Naturalmente si tratta della trama di Vertigo La donna che visse due volte (1958) di A. Hitchcock; John è James Stewart e Madeleine/Judy è Kim Novak. La scena in cui James Stewart compie finalmente la trasformazione da Madeleine/Novak a Judy/Novak è tra le più celebri della storia del cinema.
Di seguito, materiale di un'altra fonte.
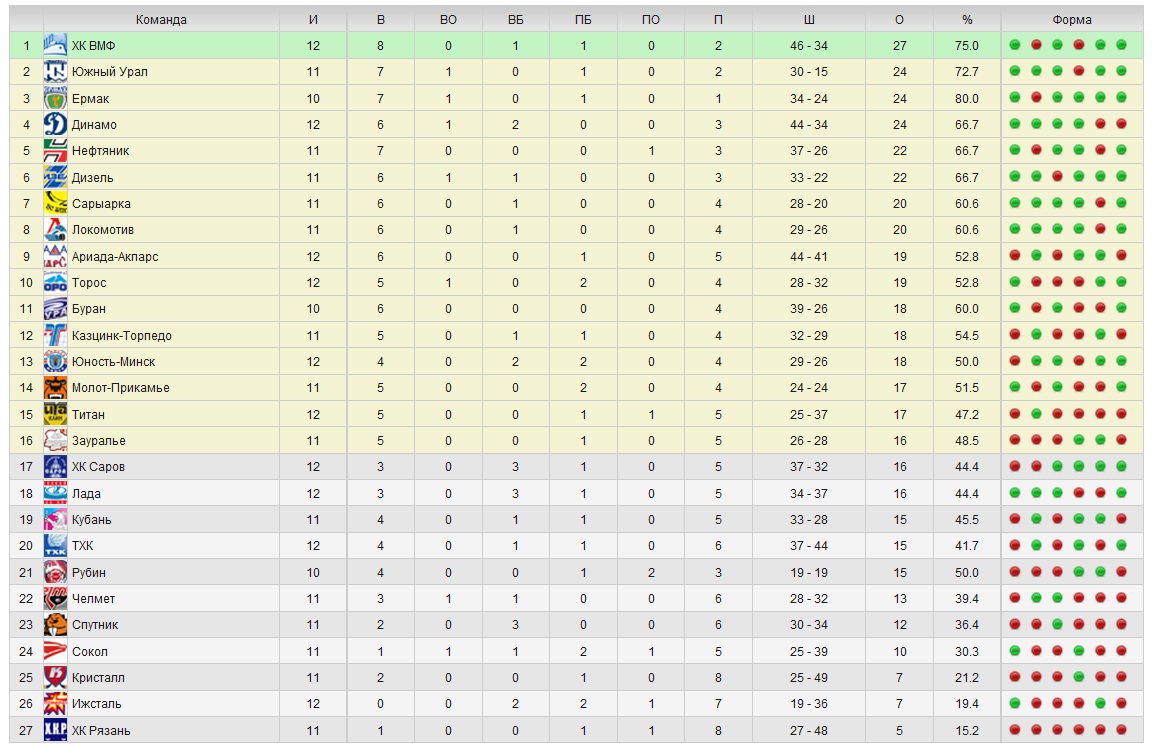Image resolution: width=1152 pixels, height=750 pixels.
Task: Click the Молот-Прикамье team logo
Action: click(55, 388)
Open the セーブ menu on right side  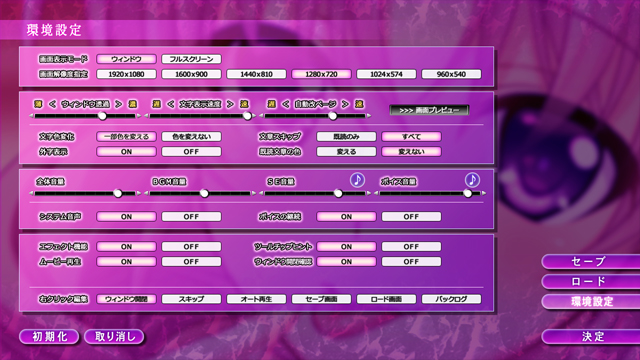pyautogui.click(x=591, y=262)
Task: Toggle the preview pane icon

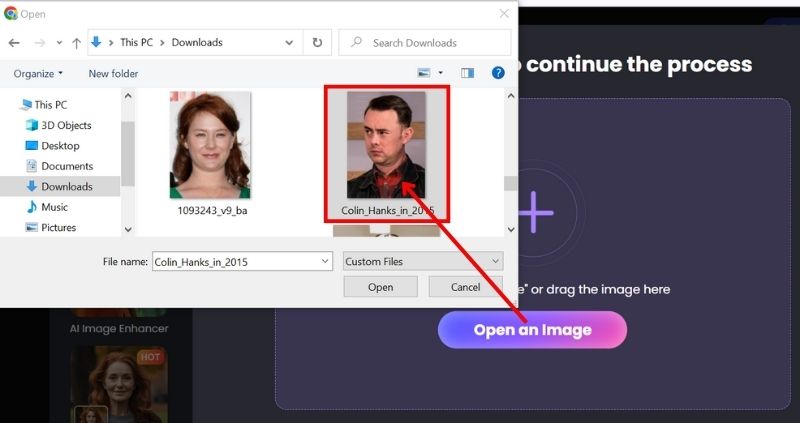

Hitchcock ha un problema difficilissimo da affrontare: deve chiarire allo spettatore – in un’unica scena (!) – una miriade di nessi impliciti. Deve mostrare che James Stewart riconosce finalmente Madeleine in Judy, ma deve anche gettare il sospetto che Madeleine e Judy siano, in realtà, la stessa persona. Deve evidenziare l’angoscia di Judy per l’intollerabile abuso che John sta compiendo sul suo aspetto, ma deve anche dare l’idea che Judy sia un’emanazione di Madeleine nel suo amore per il personaggio interpretato da Stewart. Il coefficiente di difficoltà aumenta dato che un cineasta esperto e smaliziato come Hitchcock non può ammettere elementi extra-cinematografici nella scena: devono essere le immagini stesse a indicare l’insieme di problematiche sopraindicate. Non è sufficiente, per esempio, aggiungere una voce fuori campo in cui Stewart o la Novak esplicitino in maniera diretta la propria posizione. Il genio di Hitchcock sta nell’aver lasciato alla luce – materia prima del cinema – il compito di rendere evidente il significato della scena. La camera d’albergo in cui si svolge la vicenda ha una finestra adiacente ai neon che promuovono l’esistenza della struttura all’esterno. Questa luce, spettrale e fredda, enigmatica e cupa, viene proiettata da Hitchcock sul corpo della Novak nel momento in cui si completa la trasformazione da Madeleine in Judy. Judy diventa così in un sol colpo il fantasma di Madeleine, la realizzazione dei desideri di John, un oggetto di amore e di angoscia. La creazione artistica è sicuramente coadiuvata dalle superbe musiche di Bernard Herrmann, ma viene portata a termine con le sole forze del medium cinematografico: il fatto che il cinema sia anche una riproduzione fotografica (la ‘scrittura della luce’) entra a far parte del significato della scena.
Un significato dalle molteplici diramazioni (il riconoscimento di Judy/Madeleine da parte di John) è espresso da una rappresentazione sensibile in maniera indiretta ed è incorporato saldamente nel medium in cui viene espresso. In queste parole è possibile riconoscere sia una esemplificazione delle idee estetiche kantiane, sia della struttura metaforica, sia della definizione di ‘arte’ fornita da Danto. Ogni elemento che abbiamo affrontato in precedenza rispecchia gli altri, ne mette in luce una sfaccettatura particolare e ci permette di comprendere meglio l’ontologia delle opere d’arte. La spiegazione kantiana sottolinea che le opere d’arte danno forma sensibile a un significato apparentemente inesauribile. La struttura metaforica fa emergere la forma indiretta che assume il significato artistico: le opere d’arte si esprimono necessariamente in maniera obliqua, proprio perché cercano di sintetizzare in una rappresentazione ciò che non può essere riassunto. Allo stesso modo le metafore tentano di agglomerare in un’unica sentenza una rete indefinita di implicazioni: non essendo possibile esporle tutte,le metafore si limitano a suggerirle indirettamente. La formula di Danto – ‘Embodied Meanings’ – è speculare a quella kantiana – ‘idee estetiche’ – [1], ma ci permette di tradurla nel lessico dei media artistici.
L’intrecciarsi di queste posizioni ci ha dato un chiarimento preliminare su cosa sia un’opera d’arte. Il problema è che non è ancora chiaro né se queste condizioni siano sufficienti, né se bastino a riconoscere qualcosa come opera d’arte. Questi temi spinosi saranno affrontati dalla filosofia della storia dell’arte elaborata da Danto in After the End of Art. [2]

Note:

[1] È lo stesso Danto a riconoscerlo: A. C. Danto, “Embodied Meanings, Isotypes, and Aesthetical Ideas”, The Journal of Aesthetics and Art Criticism, 65 (2007), pp. 121-129.

[2] A. C. Danto, Dopo la fine dell’arte. L’arte contemporanea e il confine della storia, trad. it. Nicoletta Poo, Bruno Mondadori, Milano 2008.